The primary driver is the User Development Fee. Jewar’s UDF stands at around Rs 653 per passenger against Delhi’s Rs 129, a difference of over 400%. Landing fees and parking charges are also significantly higher, costs that airlines, including IndiGo and Air India, have already flagged with regulator AERA.
The pricing gap is somewhat structural. As a greenfield airport built with substantial capital investment, Jewar must recover costs early and without the benefit of the passenger volumes that allow IGI to price more competitively. The risk, however, is a self-reinforcing cycle: higher fares dampen demand, slower growth delays cost recovery, and the airport’s viability as a genuine alternative suffers.

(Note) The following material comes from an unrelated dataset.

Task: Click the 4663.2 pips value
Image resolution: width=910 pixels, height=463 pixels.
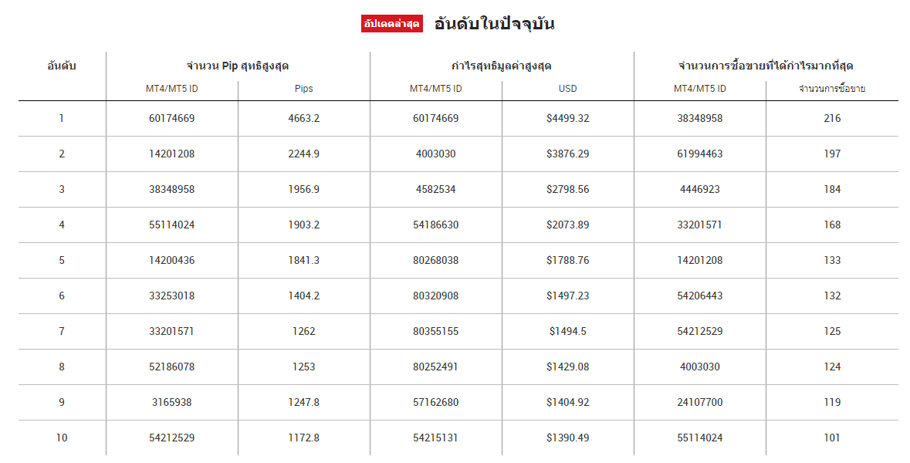Action: [303, 118]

Jewar MLA Dhirendra Singh has urged the aviation ministry and Uttar Pradesh administration to intervene, arguing that without competitive pricing, passenger confidence will erode before the airport finds its footing. Uttar Pradesh already offers one of the lowest ATF tax rates in the country at 1%, but that advantage is currently being absorbed by higher aeronautical charges rather than passed on to travellers.